Ad oggi, sono attesi due nuovi rialzi da 0,25% ciascuno per quest’anno e altri tre per il 2019. Dunque, alla fine dell’anno prossimo si arriverebbe al range del 3-3,25%. Il livello in sé non sarebbe affatto elevato, specie se confrontato con la media storica, ma resta il fatto che ancora oggi la BCE tiene i tassi azzerati e probabilmente inizierà ad alzarli solo tra più di un anno.

Cambio euro-dollaro, le previsioni del mercato

Dollaro su, yuan giù

C’è di più. Proprio questa distonia tra Fed e resto del mondo avanzato sta rinvigorendo il dollaro, che negli ultimi 4 mesi è cresciuto mediamente del 7% contro le altre divise, andando nella direzione opposta a quella desiderata da Trump. E nello stesso arco di tempo, la valuta cinese si è indebolita del 7,4% contro il biglietto verde, tanto che sempre ieri il presidente americano ha dichiarato che “lo yuan sta rotolando come una roccia”. Quasi per ironia della sorte, nelle stesse ore giungeva una novità assai sgradita per lui da Pechino: la People’s Bank of China taglia dal 4,3% al 3,73% i depositi del Tesoro a 91 giorni presso le banche commerciali.

La misura è stata irrituale, nel senso che non è stato tagliato in maniera esplicita il costo del denaro, forse perché la banca centrale cinese non vuole segnalare apertamente l’allentamento della sua politica monetaria, temendo la reazione ostile proprio di Trump con nuove minacce sui dazi. Anche due anni fa era accaduto lo stesso e la tempistica ci porta a pensare che l’obiettivo di questa mossa consisterebbe nella volontà di governo e PBoC di sostenere l’economia cinese, in rallentamento al +6,7% nel secondo trimestre di quest’anno. E sempre l’istituto ha adottato un’altra pratica anomala, quando ha raccomandato al Ministero delle Finanze di varare stimoli fiscali. In sostanza, il segnale che giunge da Pechino è chiaro: la Cina sosterrà il suo pil a colpi di deficit e taglio dei tassi.

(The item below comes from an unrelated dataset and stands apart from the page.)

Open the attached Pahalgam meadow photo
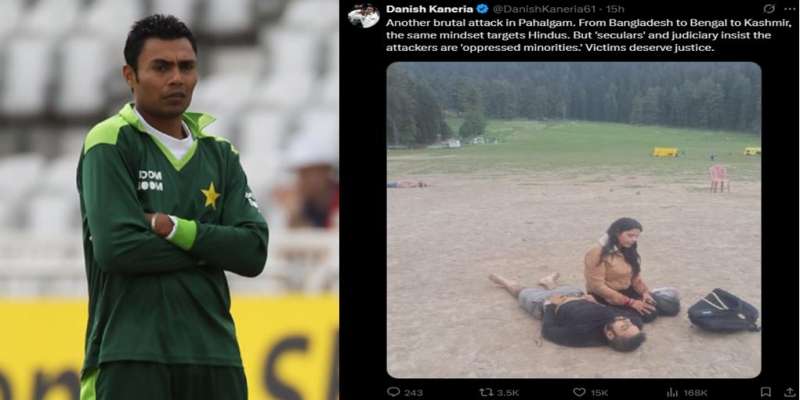This screenshot has width=800, height=400. click(573, 220)
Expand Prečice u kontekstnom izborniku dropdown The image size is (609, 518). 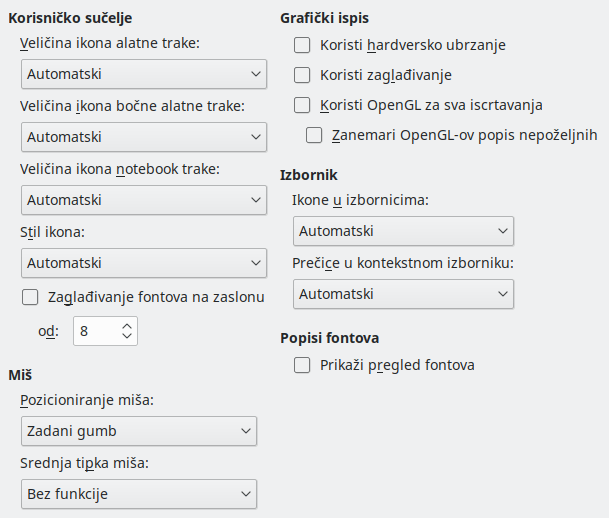(x=403, y=294)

Una mossa attesa sarebbe l’ulteriore riduzione del coefficiente di riserva obbligatoria per le grandi banche a inizio di ogni trimestre fino ad almeno il primo trimestre del 2019, un modo per aumentare il credito potenziale massimo da erogare all’economia reale, nonostante sia esploso già a non meno del 260% del pil.

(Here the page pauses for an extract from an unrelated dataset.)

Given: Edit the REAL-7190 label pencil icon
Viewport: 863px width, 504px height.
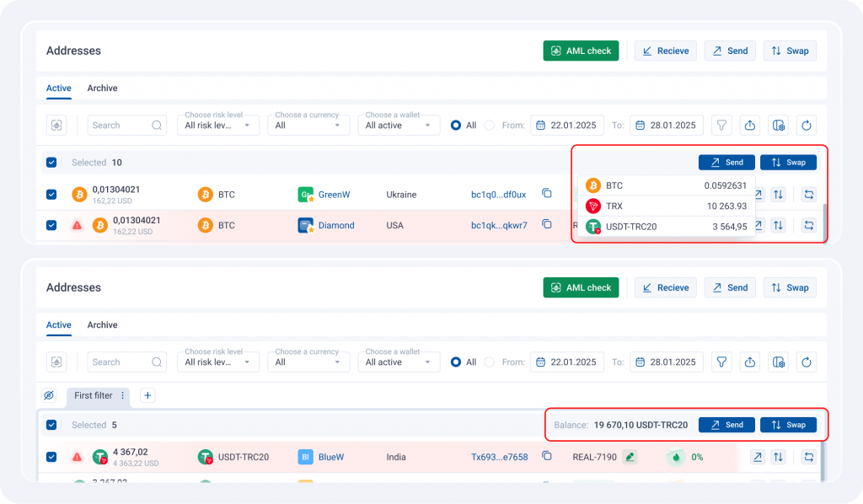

Esistono varie interpretazioni sulle mosse della PBoC. C’è chi, come lo stesso Trump, crede che stia svalutando lo yuan e chi, al contrario, nota il tentativo dell’istituto di frenare il deprezzamento del cambio per non incorrere in una nuova estate 2015, quando si registrarono enormi deflussi di capitali dal paese. In effetti, alla Cina non converrebbe indebolire lo yuan, almeno non di proposito, visto che ne vale della sua credibilità come economia di mercato e della relativa capacità di attrarre capitali dall’estero, nonché di internazionalizzare la sua divisa. Ma in tempi di timori su una possibile guerra commerciale, tutto ci voleva, tranne che un taglio mascherato dei tassi a Pechino e un indebolimento del cambio cinese. Adesso, la Casa Bianca avrebbe trovato quella “smoking gun” con cui provare la malafede dei cinesi nelle relazioni commerciali. E di questo passo, le pressioni su Powell, affinché cessi di alzare i tassi Fed, non faranno che crescere. Trump vuole un dollaro più debole per rilanciare le esportazioni a stelle e strisce. Ora che la Cina taglia i tassi, sente o potrà vendere agli americani che vogliono fregare l’America. Ed egli non glielo consentirà più.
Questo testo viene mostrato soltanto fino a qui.